[[ SOURCE MATERIAL, beginning ]]

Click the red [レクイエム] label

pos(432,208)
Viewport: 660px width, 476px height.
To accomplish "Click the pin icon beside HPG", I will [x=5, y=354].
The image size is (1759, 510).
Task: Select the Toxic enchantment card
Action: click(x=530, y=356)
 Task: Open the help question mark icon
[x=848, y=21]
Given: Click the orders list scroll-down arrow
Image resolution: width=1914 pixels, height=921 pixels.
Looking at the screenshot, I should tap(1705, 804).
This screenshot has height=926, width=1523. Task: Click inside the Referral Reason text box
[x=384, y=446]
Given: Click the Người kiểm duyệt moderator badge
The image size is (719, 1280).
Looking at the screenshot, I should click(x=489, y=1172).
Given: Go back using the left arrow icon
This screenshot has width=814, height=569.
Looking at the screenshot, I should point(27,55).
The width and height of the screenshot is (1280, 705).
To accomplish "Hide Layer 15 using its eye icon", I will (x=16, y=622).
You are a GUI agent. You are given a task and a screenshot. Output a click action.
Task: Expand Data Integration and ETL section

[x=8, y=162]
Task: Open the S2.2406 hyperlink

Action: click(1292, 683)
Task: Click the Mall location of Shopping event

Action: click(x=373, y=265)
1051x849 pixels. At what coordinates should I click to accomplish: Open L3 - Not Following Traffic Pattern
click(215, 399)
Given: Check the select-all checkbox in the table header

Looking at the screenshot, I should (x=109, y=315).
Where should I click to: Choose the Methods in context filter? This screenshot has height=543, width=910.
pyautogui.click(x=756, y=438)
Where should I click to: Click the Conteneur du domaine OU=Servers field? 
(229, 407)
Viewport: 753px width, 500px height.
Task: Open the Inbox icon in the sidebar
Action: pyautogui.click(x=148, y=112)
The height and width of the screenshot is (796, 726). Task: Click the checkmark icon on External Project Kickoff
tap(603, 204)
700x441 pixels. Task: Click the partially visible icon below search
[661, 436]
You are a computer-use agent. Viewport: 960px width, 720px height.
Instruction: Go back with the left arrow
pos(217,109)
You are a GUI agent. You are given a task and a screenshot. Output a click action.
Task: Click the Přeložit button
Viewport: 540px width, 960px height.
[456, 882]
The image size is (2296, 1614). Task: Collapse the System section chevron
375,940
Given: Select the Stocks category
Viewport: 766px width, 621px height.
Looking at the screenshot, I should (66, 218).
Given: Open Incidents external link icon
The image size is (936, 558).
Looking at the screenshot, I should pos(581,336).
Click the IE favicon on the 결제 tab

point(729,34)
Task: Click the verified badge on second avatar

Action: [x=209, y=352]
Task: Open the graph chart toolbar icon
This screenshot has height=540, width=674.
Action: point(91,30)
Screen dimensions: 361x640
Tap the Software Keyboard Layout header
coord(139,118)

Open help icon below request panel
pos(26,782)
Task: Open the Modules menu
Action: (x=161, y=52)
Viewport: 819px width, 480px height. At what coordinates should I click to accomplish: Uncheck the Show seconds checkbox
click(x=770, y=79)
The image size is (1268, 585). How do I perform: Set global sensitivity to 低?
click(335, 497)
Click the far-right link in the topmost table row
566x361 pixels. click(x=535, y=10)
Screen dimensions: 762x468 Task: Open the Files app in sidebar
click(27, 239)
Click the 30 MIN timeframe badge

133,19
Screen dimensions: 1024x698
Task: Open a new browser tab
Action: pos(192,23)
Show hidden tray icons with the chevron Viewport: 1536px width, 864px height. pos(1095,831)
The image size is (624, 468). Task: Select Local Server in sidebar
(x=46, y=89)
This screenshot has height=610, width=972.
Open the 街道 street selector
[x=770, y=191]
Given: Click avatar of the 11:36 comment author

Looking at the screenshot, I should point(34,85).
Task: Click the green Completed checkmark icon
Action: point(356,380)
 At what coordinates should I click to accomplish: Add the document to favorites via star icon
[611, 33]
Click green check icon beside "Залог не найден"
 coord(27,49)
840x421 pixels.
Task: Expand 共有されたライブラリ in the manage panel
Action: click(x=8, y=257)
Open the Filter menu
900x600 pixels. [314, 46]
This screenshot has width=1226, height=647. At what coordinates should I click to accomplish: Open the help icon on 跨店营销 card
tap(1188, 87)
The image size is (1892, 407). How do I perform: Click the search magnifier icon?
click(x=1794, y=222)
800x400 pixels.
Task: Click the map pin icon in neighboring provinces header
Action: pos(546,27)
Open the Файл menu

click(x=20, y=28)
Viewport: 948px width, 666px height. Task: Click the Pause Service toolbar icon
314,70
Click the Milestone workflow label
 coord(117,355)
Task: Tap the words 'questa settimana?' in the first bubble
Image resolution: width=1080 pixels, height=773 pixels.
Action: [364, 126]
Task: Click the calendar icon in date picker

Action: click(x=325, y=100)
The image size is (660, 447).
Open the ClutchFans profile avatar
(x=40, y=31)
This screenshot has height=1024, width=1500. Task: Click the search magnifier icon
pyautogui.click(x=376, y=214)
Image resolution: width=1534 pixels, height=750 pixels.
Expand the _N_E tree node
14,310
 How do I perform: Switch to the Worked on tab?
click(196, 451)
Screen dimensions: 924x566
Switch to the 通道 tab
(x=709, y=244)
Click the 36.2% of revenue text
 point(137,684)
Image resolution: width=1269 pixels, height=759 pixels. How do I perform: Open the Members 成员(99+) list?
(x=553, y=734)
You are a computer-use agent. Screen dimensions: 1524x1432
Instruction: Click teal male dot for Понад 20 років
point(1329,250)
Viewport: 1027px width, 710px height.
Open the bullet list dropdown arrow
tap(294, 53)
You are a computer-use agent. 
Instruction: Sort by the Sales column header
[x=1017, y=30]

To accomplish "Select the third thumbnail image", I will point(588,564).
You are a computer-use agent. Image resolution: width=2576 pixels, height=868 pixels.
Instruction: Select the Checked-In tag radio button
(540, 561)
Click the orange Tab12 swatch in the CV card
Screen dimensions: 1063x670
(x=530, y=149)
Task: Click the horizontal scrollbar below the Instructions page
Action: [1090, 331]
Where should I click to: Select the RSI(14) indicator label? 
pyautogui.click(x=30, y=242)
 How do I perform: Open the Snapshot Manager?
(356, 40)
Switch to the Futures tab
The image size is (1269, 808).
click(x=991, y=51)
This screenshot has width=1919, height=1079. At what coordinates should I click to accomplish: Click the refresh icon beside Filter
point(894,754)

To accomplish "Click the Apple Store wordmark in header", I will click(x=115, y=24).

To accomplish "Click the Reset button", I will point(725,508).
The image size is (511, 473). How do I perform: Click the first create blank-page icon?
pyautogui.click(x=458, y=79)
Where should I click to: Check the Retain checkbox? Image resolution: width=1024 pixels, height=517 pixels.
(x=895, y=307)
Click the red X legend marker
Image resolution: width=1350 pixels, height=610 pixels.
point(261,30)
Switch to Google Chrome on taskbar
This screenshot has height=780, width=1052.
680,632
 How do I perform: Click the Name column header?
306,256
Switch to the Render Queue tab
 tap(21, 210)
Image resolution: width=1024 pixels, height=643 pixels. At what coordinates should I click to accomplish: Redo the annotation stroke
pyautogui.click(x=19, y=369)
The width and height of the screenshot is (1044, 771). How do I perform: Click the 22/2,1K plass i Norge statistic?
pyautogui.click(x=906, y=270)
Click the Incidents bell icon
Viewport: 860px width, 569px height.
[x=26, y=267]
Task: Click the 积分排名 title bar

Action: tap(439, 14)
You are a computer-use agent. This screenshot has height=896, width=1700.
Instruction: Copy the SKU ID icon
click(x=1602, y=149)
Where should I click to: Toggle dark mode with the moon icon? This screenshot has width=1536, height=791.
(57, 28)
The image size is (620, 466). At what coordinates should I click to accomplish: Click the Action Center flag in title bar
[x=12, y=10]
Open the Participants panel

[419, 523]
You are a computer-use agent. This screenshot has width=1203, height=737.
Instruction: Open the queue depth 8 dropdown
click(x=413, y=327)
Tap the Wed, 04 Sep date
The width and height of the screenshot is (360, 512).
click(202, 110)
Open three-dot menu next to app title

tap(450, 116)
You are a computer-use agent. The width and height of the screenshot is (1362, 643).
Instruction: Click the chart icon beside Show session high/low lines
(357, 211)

[[ SOURCE MATERIAL, end ]]

Taking the entries above, write out exactly each line from the one holding "Open the bullet list dropdown arrow" to the one holding "You are a computer-use agent. Image", both included, and stop there.

Open the bullet list dropdown arrow
tap(294, 53)
You are a computer-use agent. 
Instruction: Sort by the Sales column header
[x=1017, y=30]

To accomplish "Select the third thumbnail image", I will point(588,564).
You are a computer-use agent. Image resolution: width=2576 pixels, height=868 pixels.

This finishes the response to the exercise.